Artificial intelligence in market research builds to tsunami

Richard Burrage, Managing Partner, Cimigo presented at the M2 event in October 2017 on the impact of artificial intelligence (AI) on market research, media and marketing.

Artificial intelligence takes manual processes (often analytics) in market research and automates them. Artificial intelligence uses algorithms (formulas!) and exponential (growing really fast) processing power. Artificial intelligence is an overused term that could also described as hyperbole! Essentially for market research, artificial intelligence provides augmented intelligence thereby improving researchers. It provides faster, mostly better and eventually (once it hits critical mass) cheaper research.
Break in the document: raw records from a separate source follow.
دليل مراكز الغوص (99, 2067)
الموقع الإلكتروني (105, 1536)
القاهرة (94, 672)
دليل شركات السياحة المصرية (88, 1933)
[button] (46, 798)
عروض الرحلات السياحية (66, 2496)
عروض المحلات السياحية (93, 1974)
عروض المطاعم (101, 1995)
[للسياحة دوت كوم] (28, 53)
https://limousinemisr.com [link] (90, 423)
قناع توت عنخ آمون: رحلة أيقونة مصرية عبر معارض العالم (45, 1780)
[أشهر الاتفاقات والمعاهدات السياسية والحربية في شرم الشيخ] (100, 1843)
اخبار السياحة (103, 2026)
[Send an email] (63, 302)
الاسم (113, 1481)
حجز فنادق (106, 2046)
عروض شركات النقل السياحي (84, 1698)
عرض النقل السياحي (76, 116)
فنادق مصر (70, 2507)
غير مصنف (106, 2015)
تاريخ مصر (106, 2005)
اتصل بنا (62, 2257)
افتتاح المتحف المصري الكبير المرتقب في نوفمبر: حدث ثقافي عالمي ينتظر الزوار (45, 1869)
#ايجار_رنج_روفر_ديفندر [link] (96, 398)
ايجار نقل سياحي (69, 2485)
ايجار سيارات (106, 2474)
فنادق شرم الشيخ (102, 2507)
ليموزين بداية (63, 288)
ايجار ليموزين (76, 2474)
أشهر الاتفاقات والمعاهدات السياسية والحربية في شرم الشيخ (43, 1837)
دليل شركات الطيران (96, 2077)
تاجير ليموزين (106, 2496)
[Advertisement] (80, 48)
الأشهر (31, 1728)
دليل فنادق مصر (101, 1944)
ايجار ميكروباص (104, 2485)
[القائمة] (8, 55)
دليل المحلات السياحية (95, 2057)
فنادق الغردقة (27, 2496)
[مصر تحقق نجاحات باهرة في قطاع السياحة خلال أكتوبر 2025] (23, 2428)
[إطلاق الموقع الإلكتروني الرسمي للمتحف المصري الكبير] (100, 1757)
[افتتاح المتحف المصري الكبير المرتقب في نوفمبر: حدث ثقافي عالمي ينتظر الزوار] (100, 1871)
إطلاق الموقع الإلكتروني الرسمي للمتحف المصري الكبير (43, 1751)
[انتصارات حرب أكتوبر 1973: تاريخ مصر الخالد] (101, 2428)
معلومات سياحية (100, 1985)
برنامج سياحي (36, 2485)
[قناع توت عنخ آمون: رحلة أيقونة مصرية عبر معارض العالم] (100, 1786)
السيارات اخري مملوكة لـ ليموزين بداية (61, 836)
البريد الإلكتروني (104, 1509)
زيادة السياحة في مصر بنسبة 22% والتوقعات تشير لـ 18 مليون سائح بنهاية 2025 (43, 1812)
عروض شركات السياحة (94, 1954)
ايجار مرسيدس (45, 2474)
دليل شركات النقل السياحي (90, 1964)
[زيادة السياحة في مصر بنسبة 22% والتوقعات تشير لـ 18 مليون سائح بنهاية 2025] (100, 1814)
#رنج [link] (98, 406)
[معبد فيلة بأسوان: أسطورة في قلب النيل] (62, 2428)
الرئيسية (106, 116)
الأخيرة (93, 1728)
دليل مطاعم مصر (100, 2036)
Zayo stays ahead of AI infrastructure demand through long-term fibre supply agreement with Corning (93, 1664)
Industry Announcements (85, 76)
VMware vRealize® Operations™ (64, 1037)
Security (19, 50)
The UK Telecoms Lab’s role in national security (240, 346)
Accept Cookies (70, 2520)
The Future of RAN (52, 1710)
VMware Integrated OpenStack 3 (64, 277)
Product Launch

AI has been building momentum like a wave since 2005 in market research. The growth in market research applications has been marked since 2010 and continues to evolve. The real tsunami impact of artificial intelligence on market research is imminent, as the many tools converge and become readily available at scale through online platforms.

AI commenced with the automation of reporting of longitudinal data or replicated studies in circa 2005. Firstly eye tracking for shelf, pack and communication tests and secondly facial imaging to read emotional repsonses to stimulus became commercially scalable in 2010. This is where the interest on the impact of artificial intelligence on market research really came to the fore.

AI spurned a new market research field of social listening circa 2011, as algorithms could be deployed to conduct sentiment analysis on large volumes of open text responses gathered through dredging and scrapping social media.

Between 2012 and 2016 new AI market research applications have become more commercially viable (quick and cheap enough) including virtual reality testing environments, predictive analytics and live dashboards for automated analysis, visualisation and delivery. Automated sample selection (akin to programmatic online advertising) and survey design have now reached a scale that makes do it yourself research extremely easy, fast and cheap. Happi is an example of automated micro surveys for mobile market research.

Looking ahead Cimigo is currently piloting chat bots for asking surveys as AI enables market research surveys to go beyond sentiment analysis to improved forms of language comprehension placing questions and answers in the context of an ongoing conversation. These chat bots will also evolve to voice virtual interviewers in the coming 36 months. Artificial intelligence will see market research applications improve for advanced pattern recognition enabling fast analysis of patterns across multiple market research studies to unveil new insights.

The tsunami is building, the impact will be greatest as all the artificial intelligence enabled market research tools converge and become readily accessible through online platforms. The market research landscape will be redrawn over the coming five years.